Baldassar Castiglione
Une expression que de nombreux courtisans de l’ancien régime n’auraient pas hésité à adopter. En écrivant donc que «Le courtisan idéal n’aspire pas à manipuler le souverain… le courtisan guide, ouvre les portes : c’est au souverain de décider laquelle prendre», Low rejoint après tout une longue traité qui remonte au Courtisan de Baldassar Castiglione (explicitement cité dans l’introduction). Tout comme le problème de la relation entre courtisan et seigneur est ancien : le service peut-il devenir amitié ? Selon Low, « un bon courtisan n’est pas seulement un bon fonctionnaire, mais c’est toujours quelque chose de plus ». Une frontière floue cependant entre service et amitié.

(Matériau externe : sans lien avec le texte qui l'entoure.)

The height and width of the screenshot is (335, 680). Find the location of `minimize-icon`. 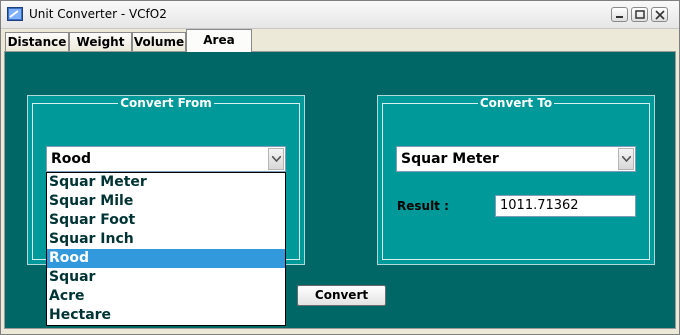

minimize-icon is located at coordinates (620, 17). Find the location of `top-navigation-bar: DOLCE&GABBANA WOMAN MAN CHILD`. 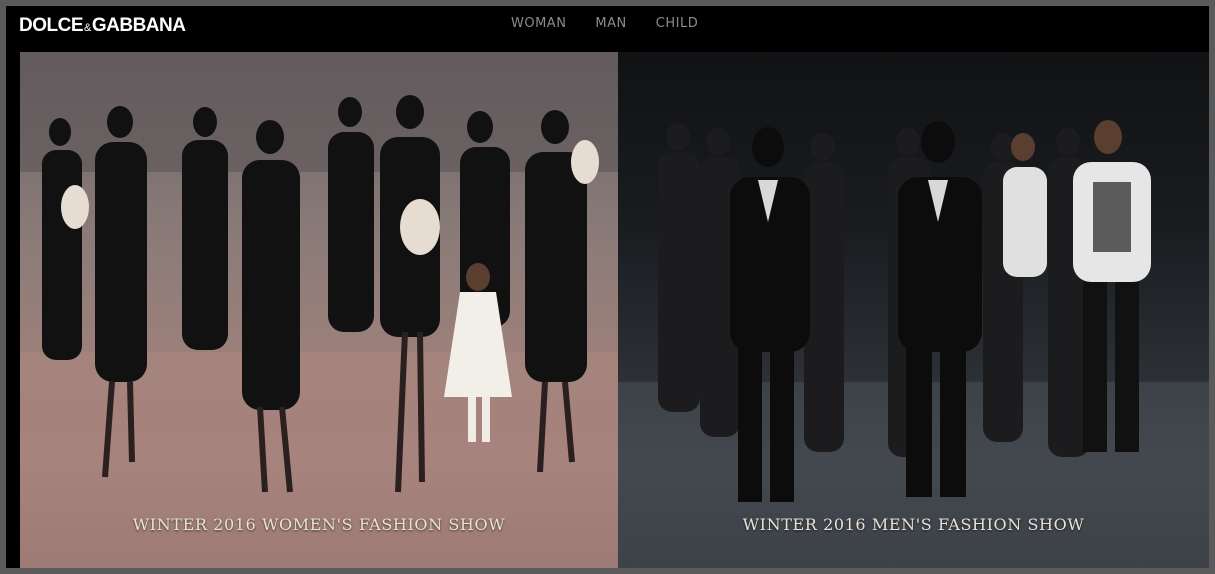

top-navigation-bar: DOLCE&GABBANA WOMAN MAN CHILD is located at coordinates (608, 29).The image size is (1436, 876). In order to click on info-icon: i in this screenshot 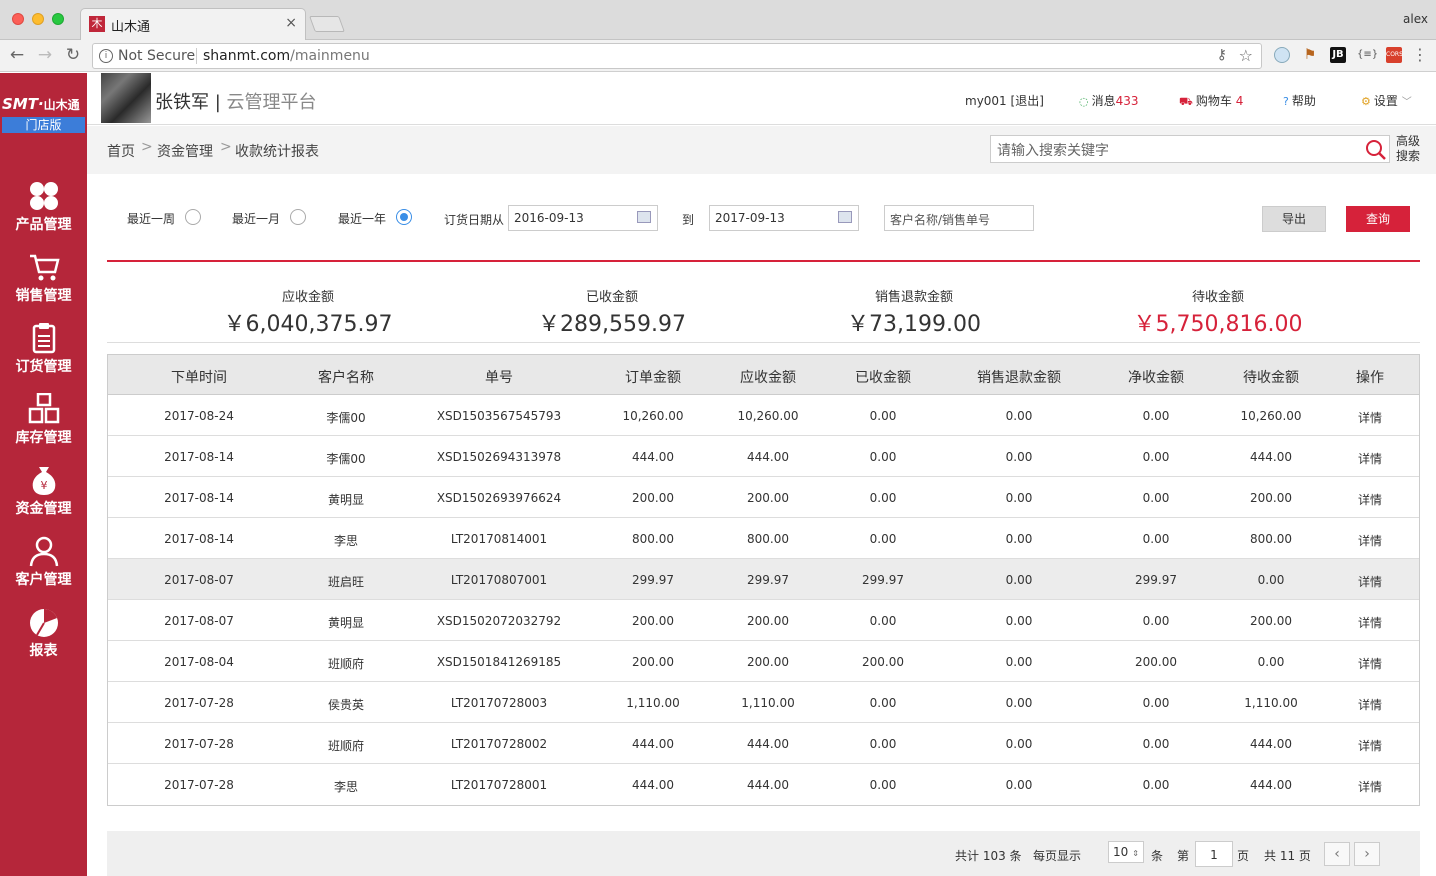, I will do `click(106, 56)`.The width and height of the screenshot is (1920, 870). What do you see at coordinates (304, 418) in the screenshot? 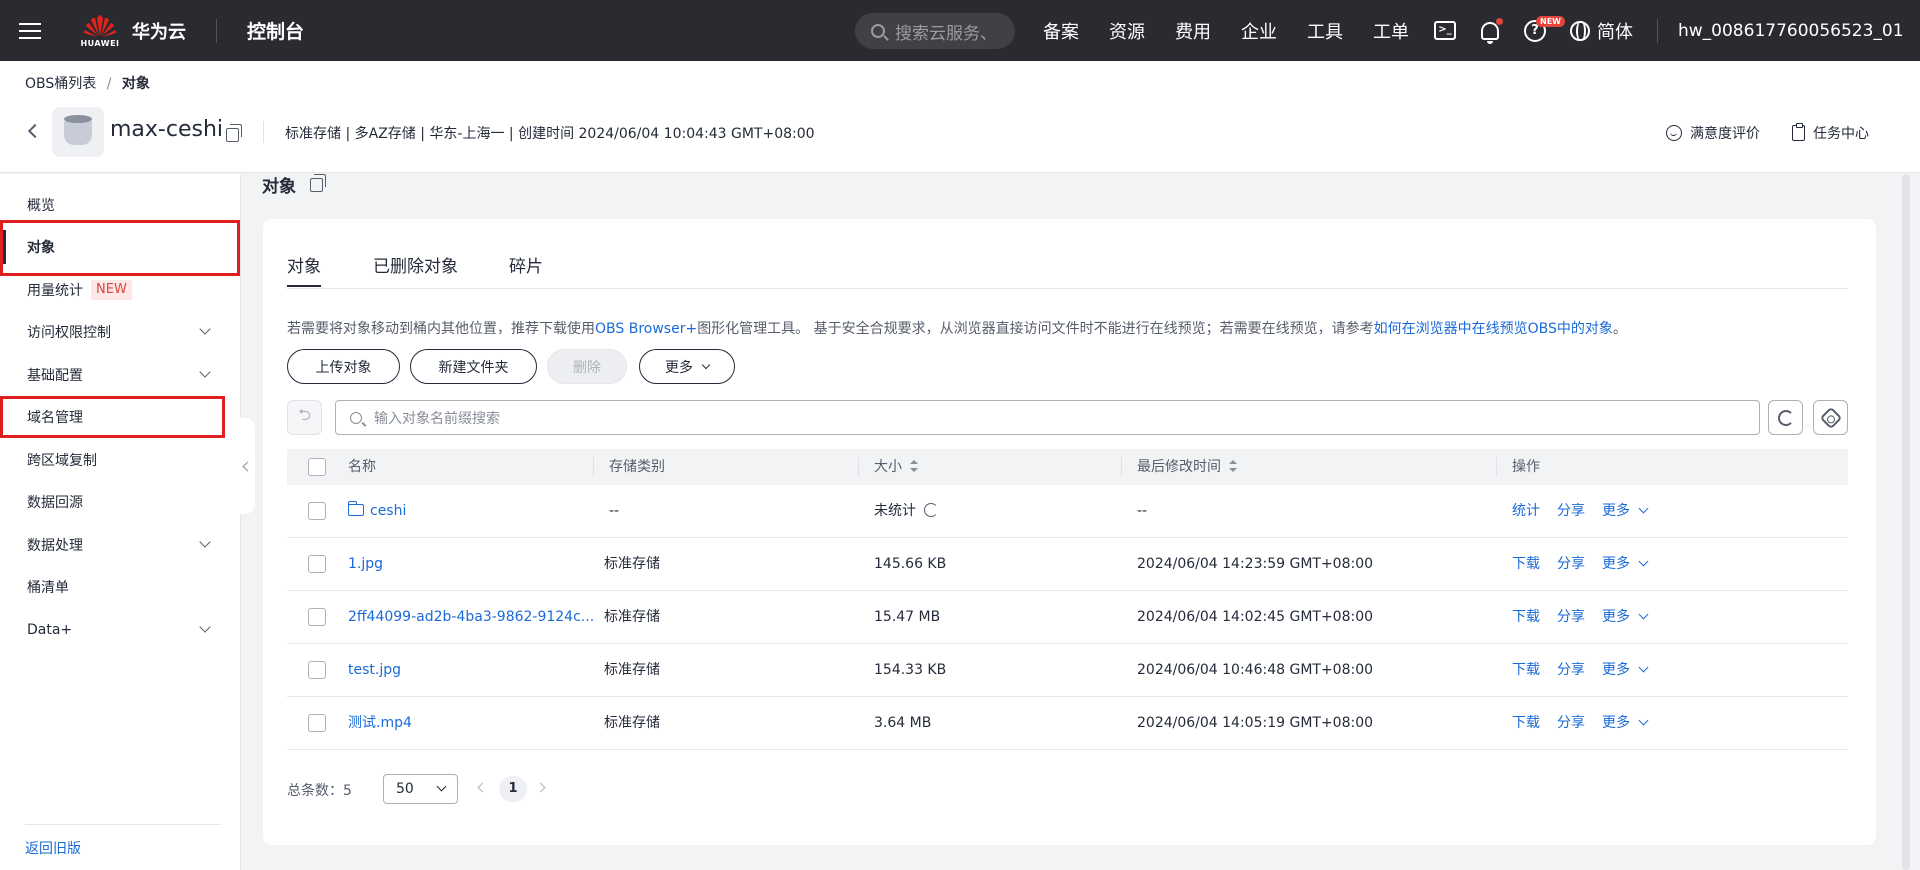
I see `undo-button: ⮌` at bounding box center [304, 418].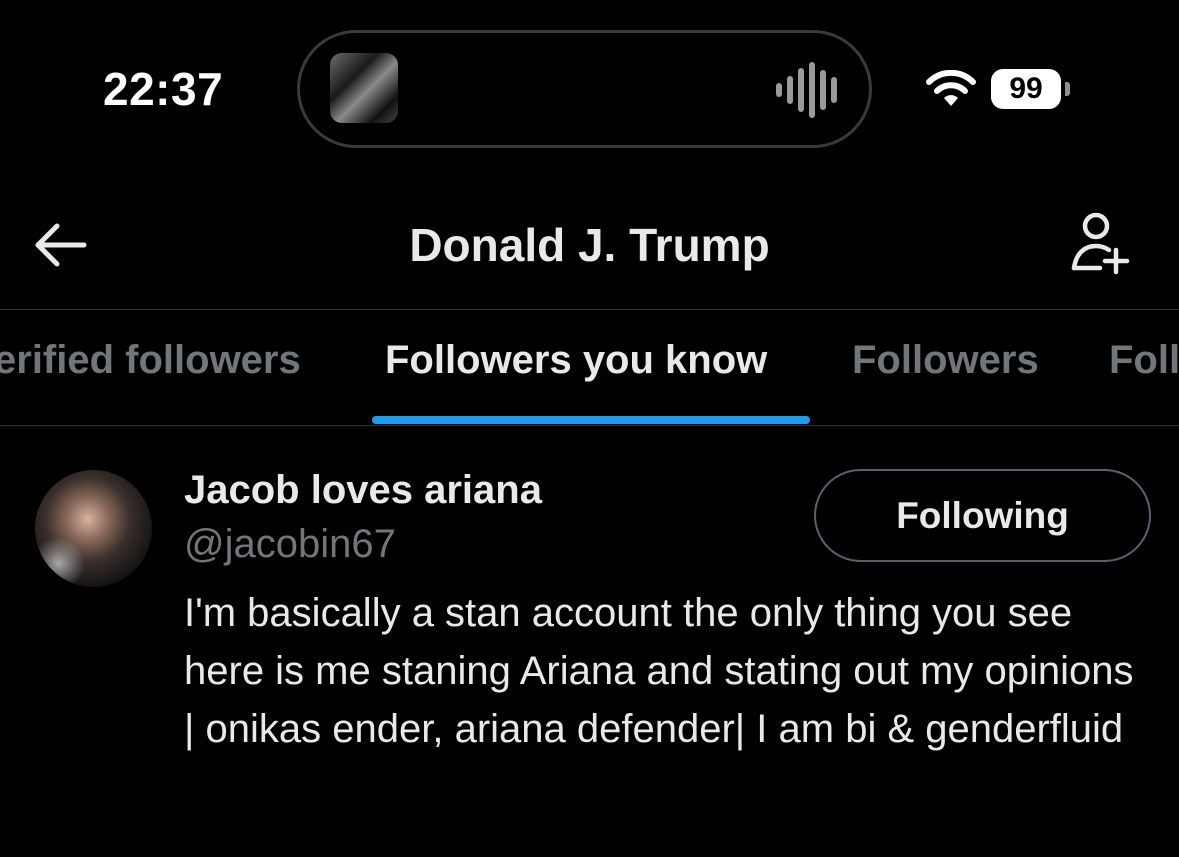 The width and height of the screenshot is (1179, 857). What do you see at coordinates (590, 245) in the screenshot?
I see `page-title: Donald J. Trump` at bounding box center [590, 245].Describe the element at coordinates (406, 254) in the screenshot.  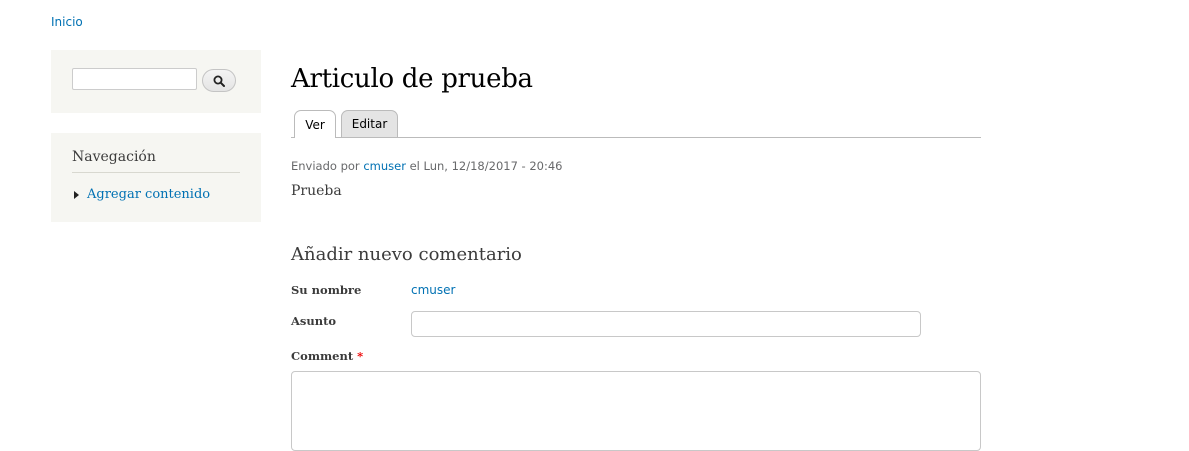
I see `comment-form-title: Añadir nuevo comentario` at that location.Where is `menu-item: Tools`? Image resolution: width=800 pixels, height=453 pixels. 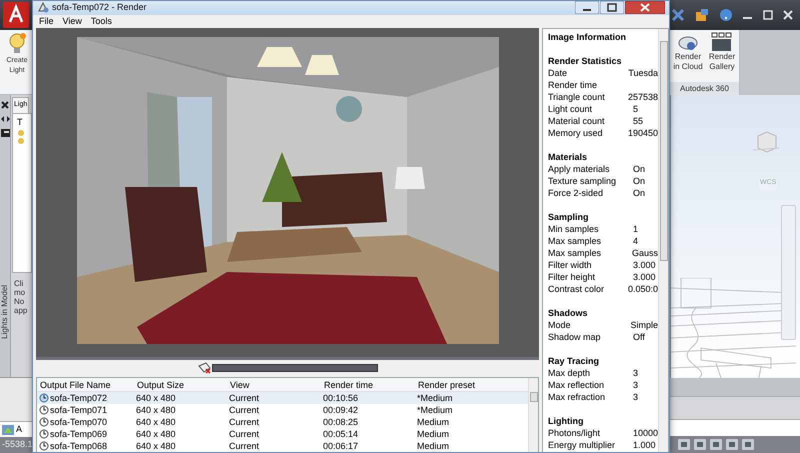 menu-item: Tools is located at coordinates (101, 21).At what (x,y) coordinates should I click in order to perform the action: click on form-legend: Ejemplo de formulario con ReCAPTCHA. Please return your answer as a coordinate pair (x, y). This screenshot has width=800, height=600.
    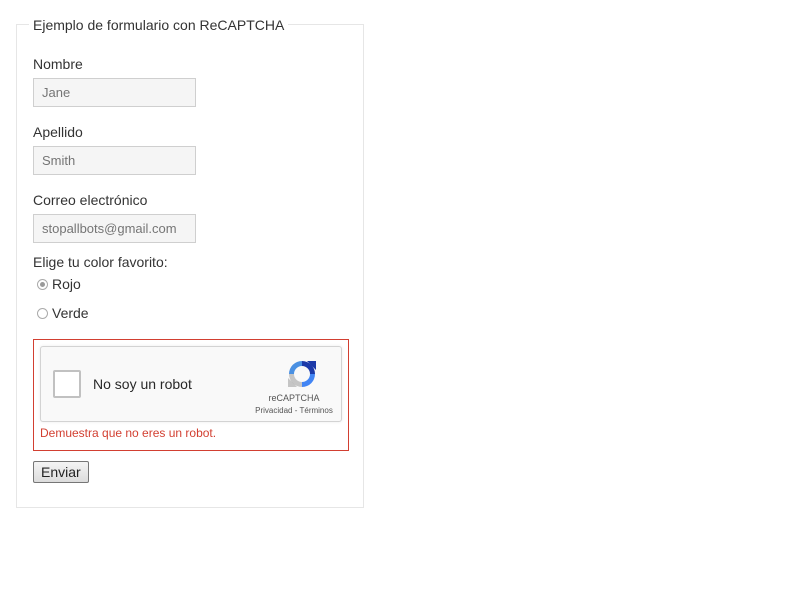
    Looking at the image, I should click on (159, 25).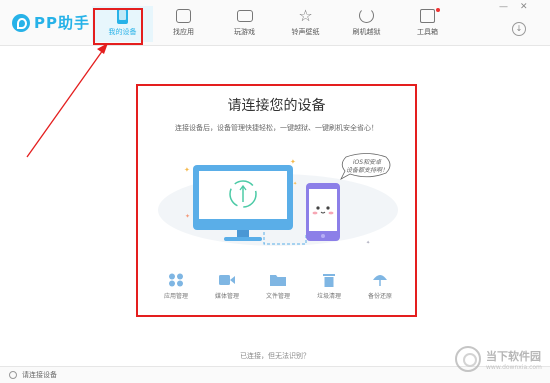 The image size is (550, 383). I want to click on tool-junk-cleanup: 垃圾清理, so click(329, 286). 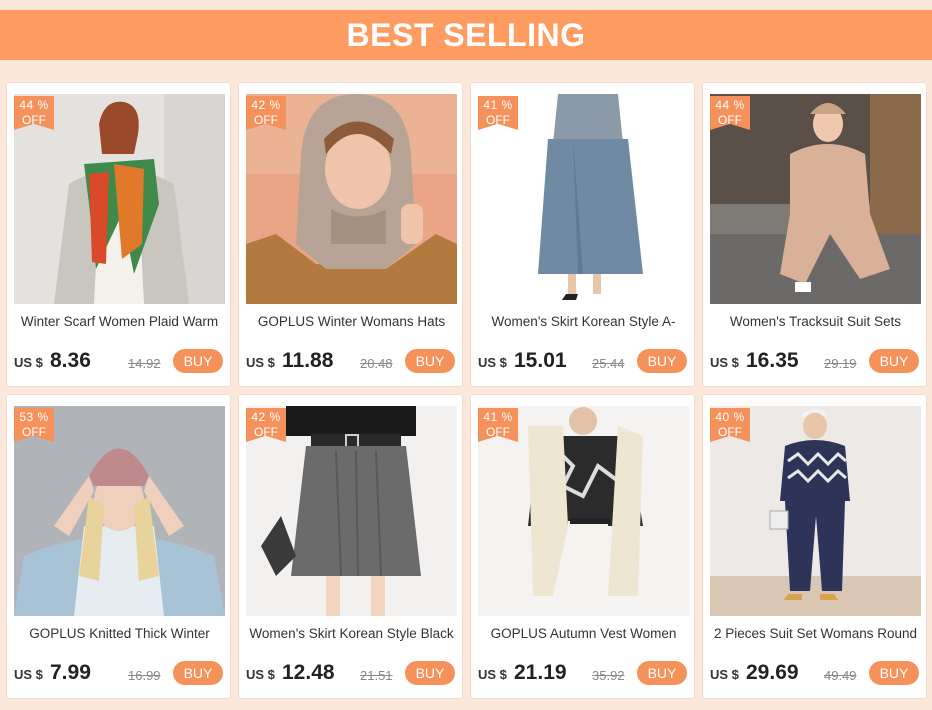 What do you see at coordinates (120, 511) in the screenshot?
I see `product-image: 53 % OFF` at bounding box center [120, 511].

Dans certains cas, capables de résister au temps, dans d’autres, destinés à s’effondrer face aux pressions extérieures (comme le montre clairement le sort des principaux collaborateurs de Charles III lorsqu’il était prince de Galles).
Bref, le livre de Low, au-delà de son rapport étroit avec l’actualité, constitue un texte fondamental pour comprendre ce qu’est une monarchie contemporaine et, en particulier, comment la Couronne anglaise a su se renouveler continuellement, surmontant de nombreuses difficultés et restant toujours elle-même.